MORE ABOUT MINIONS & HENCHPEOPLE
The International Union of Minions & Henchpeople: Benevolent and Evil has sprung from a recent alliance between the Worldwide Brotherhood of Evil Henchmen (Est. 1943) and the Universal Union of Altruistic Minions (Est. 1952).
While the IUMHBE's eventual goal is to offer better pay and universal health coverage to the more than 2.6-million evil and benevolent minions and henchpeople, we are making serious inroads to establishing safer working environments, humane working hours and fewer random executions.
The IUMHBE has the goal of increasing the survival rate of both Minions and Henchmen worldwide. By asking Overlords to regulate radiation exposure, decrease summary executions and limit worker exposure to dangerous aquatic life, we will make world domination a safer, friendlier, more wholesome endeavor.

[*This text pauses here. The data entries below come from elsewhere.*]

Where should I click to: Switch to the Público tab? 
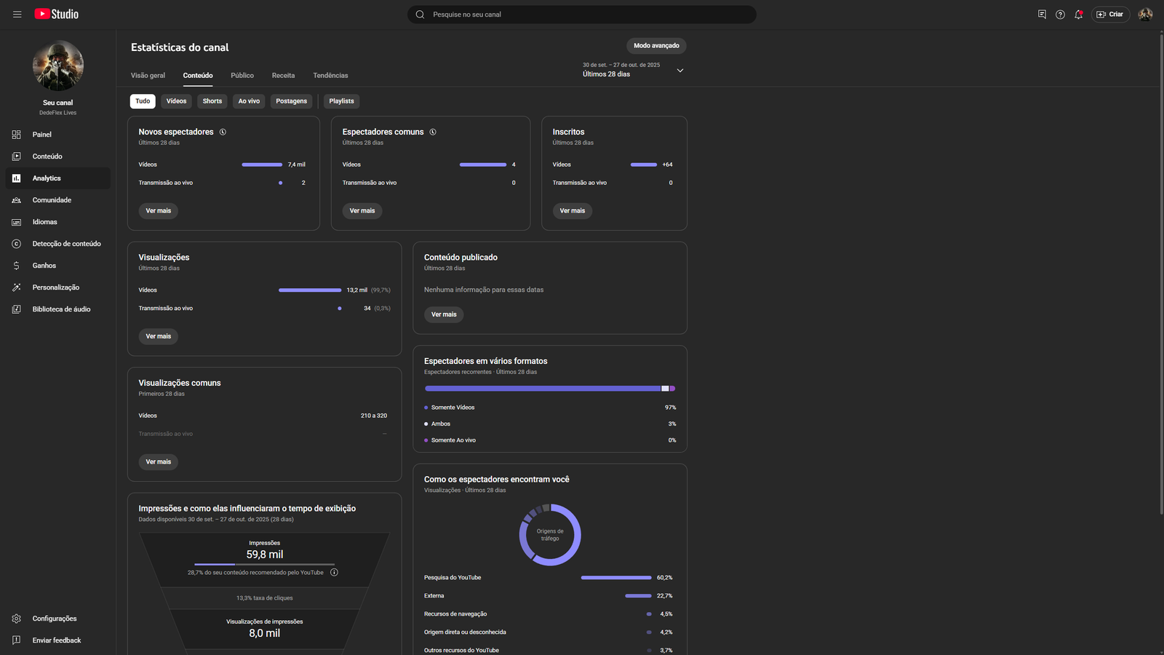click(242, 76)
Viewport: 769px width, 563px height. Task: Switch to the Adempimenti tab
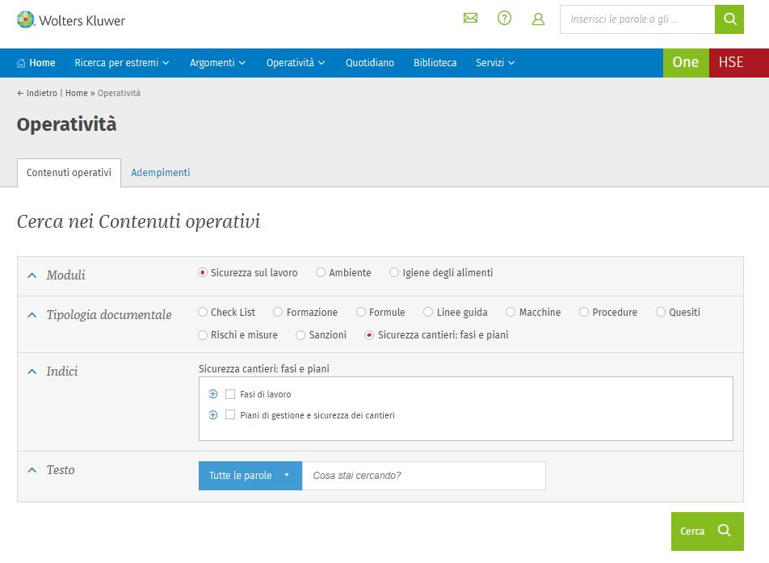pos(161,173)
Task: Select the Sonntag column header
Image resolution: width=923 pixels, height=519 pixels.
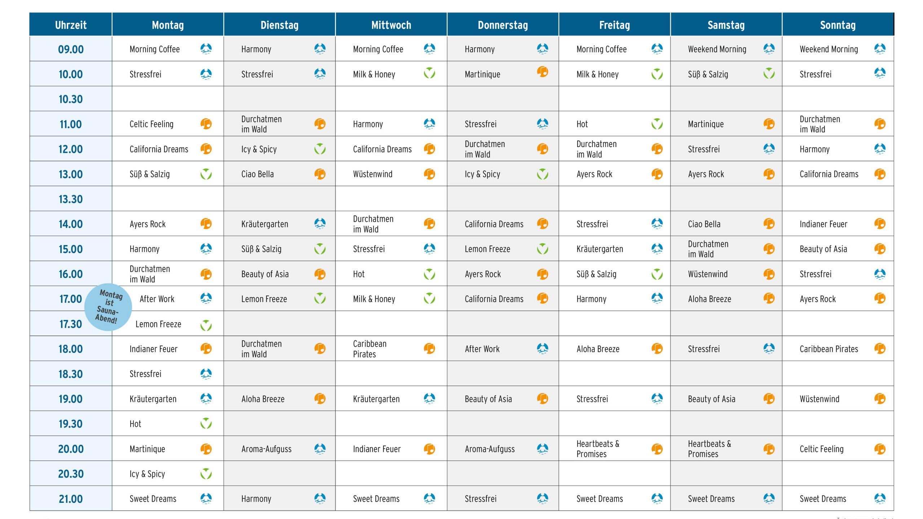Action: click(838, 25)
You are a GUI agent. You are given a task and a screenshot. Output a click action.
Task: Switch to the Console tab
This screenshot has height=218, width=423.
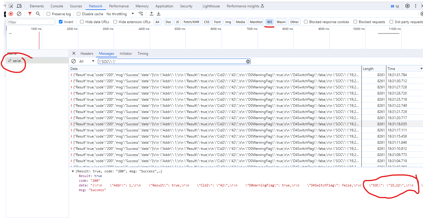[x=57, y=6]
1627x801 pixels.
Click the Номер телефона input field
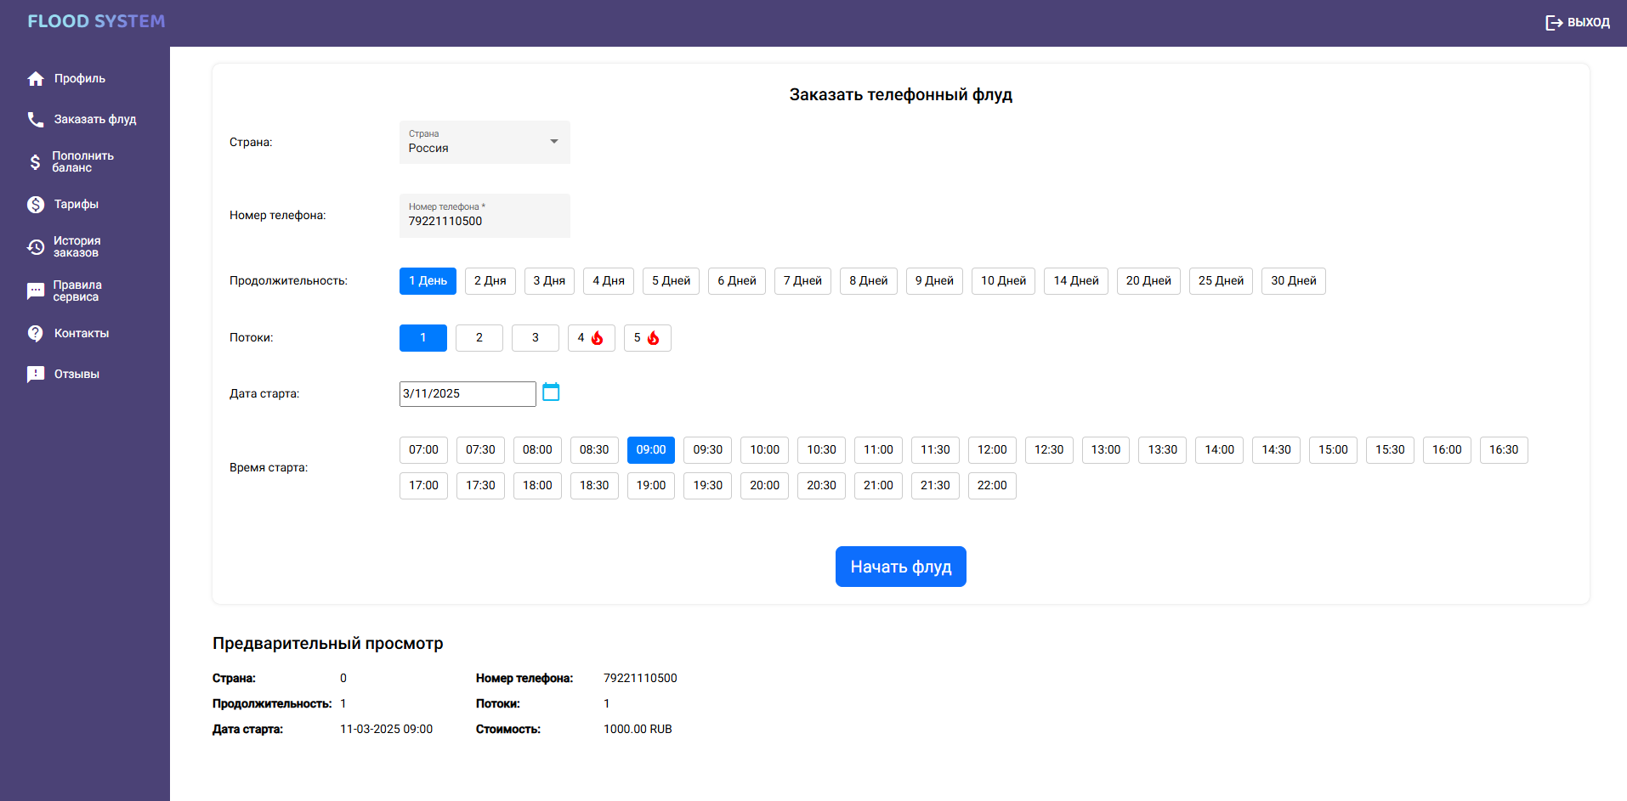point(485,221)
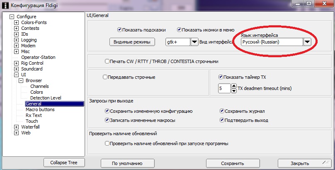Toggle Подтвердить выход checkbox
Screen dimensions: 335x170
click(x=222, y=120)
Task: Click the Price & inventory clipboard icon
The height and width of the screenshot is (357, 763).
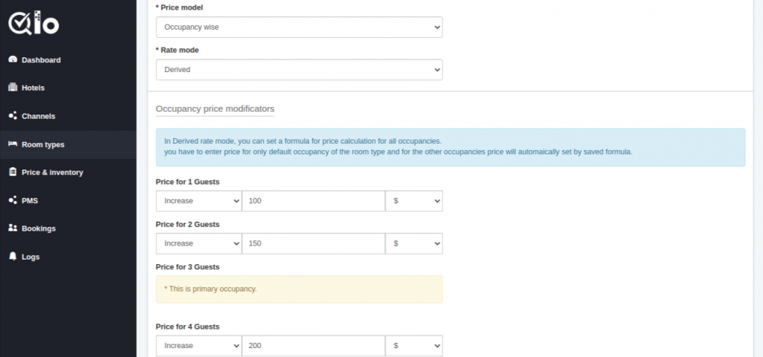Action: [x=13, y=172]
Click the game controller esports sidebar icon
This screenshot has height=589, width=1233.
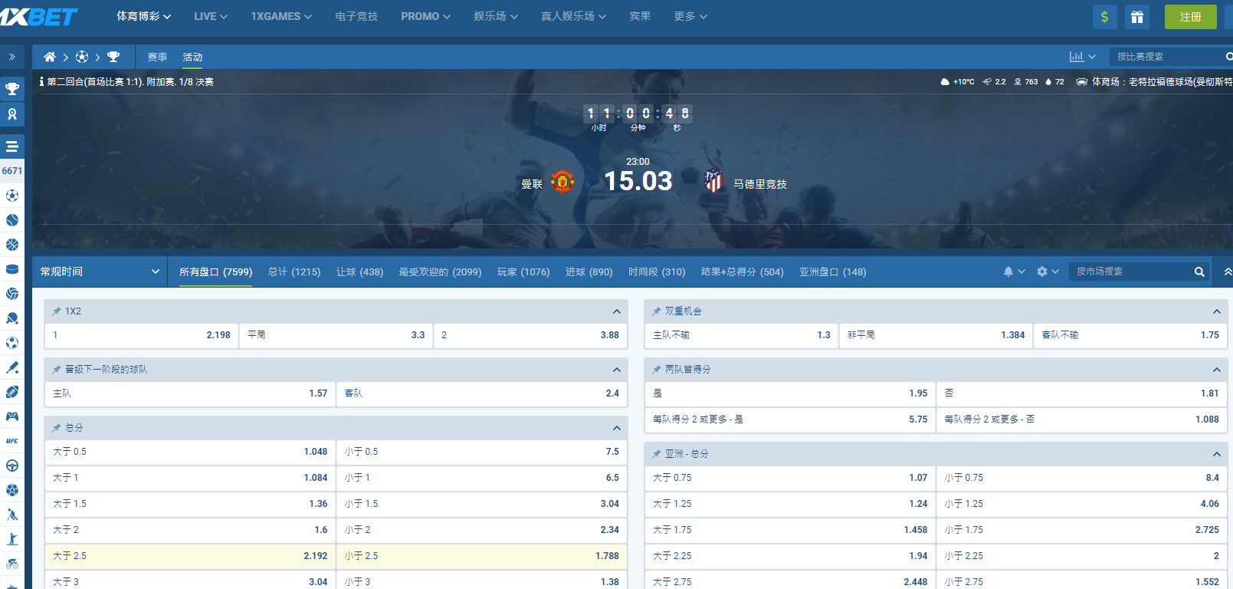[x=12, y=416]
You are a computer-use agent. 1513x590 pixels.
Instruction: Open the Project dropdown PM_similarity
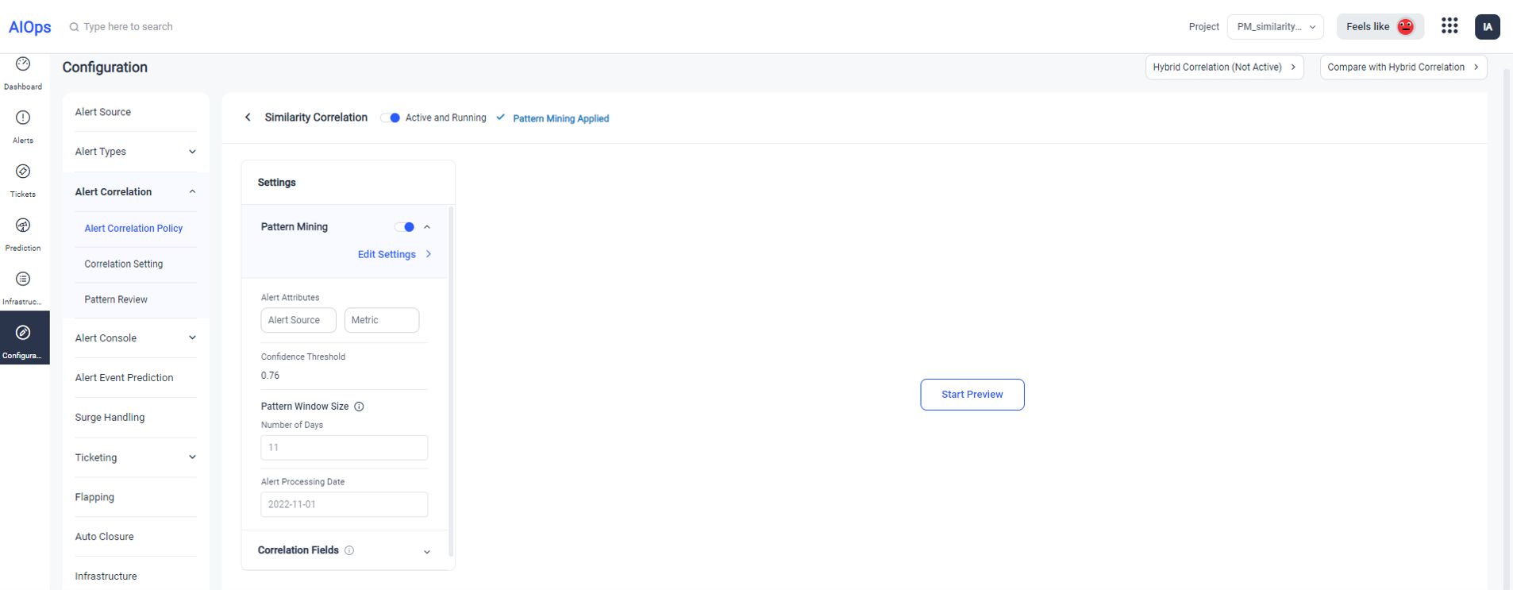click(x=1275, y=26)
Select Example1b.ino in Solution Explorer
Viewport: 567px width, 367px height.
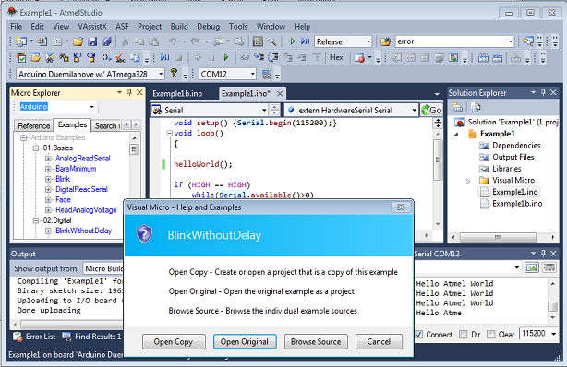click(x=517, y=204)
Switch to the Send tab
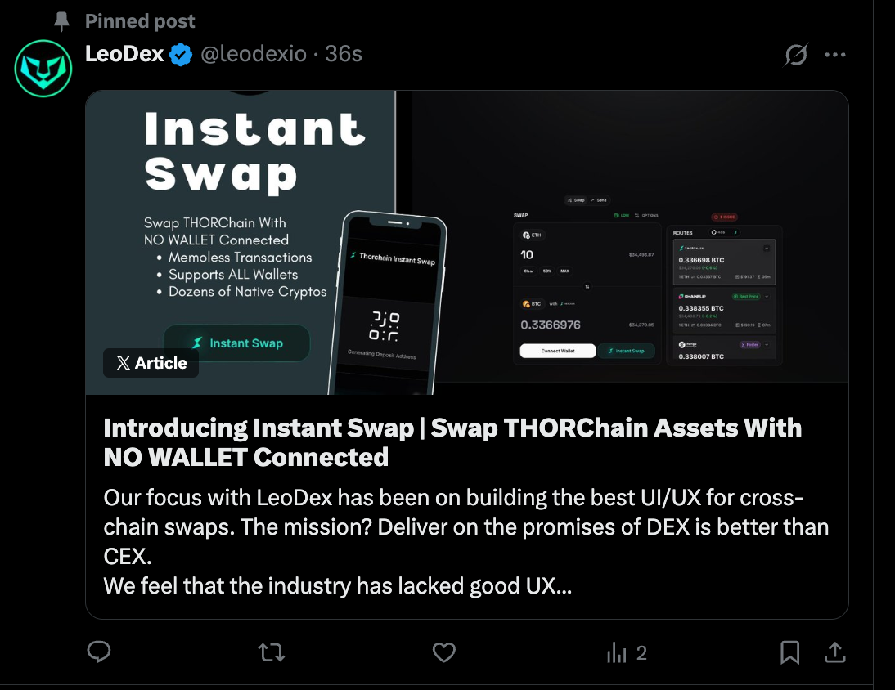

Our President - Üwe Von Dietrich XIII
Üwe started his career as a Level-4 nuclear technician with, компост, a mid-level attempt to establish world domination via a Kyzyl, Tuva-based organization. After working his way up the organizational ladder (mostly through attrition), he became one of the world's most zealous union advocates. Since 1987, he has been touring the world's morning television shows, radio shows and internet chat sites, pushing for better working conditions.
Our Mission Statement
Service-minded ladies and gentlemen supporting well-funded, science-minded leaders executing intricate plans for altering the socio-political structure of the world.